WORK REQUIRED >> Begin your copy at the line that holds "Click the /inch unit label" and carry it through the final line of the data, writing out each line exactly and omitting pictures.

Recorded data
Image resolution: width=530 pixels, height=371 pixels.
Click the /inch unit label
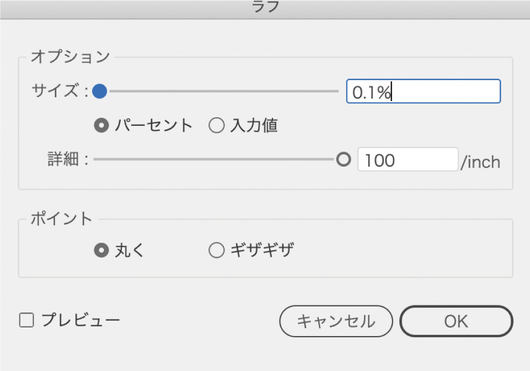[480, 161]
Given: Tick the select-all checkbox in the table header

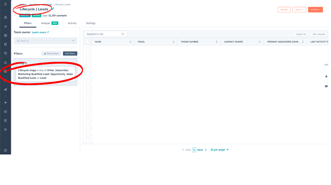Looking at the screenshot, I should [87, 42].
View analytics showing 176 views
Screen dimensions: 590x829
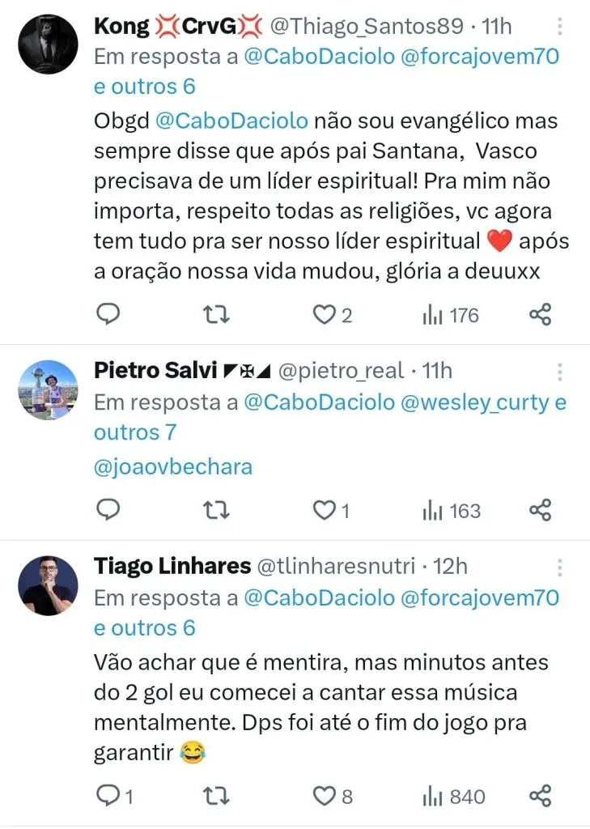451,315
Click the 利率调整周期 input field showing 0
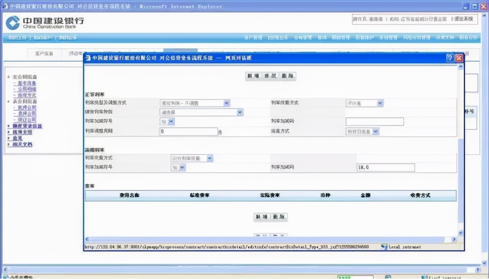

SOLUTION FOR THIS TASK >>
Click the /inch unit label
[480, 161]
Given: Tick the select-all checkbox in the table header

Looking at the screenshot, I should [87, 42].
View analytics showing 176 views
Screen dimensions: 590x829
451,315
Click the 利率调整周期 input field showing 0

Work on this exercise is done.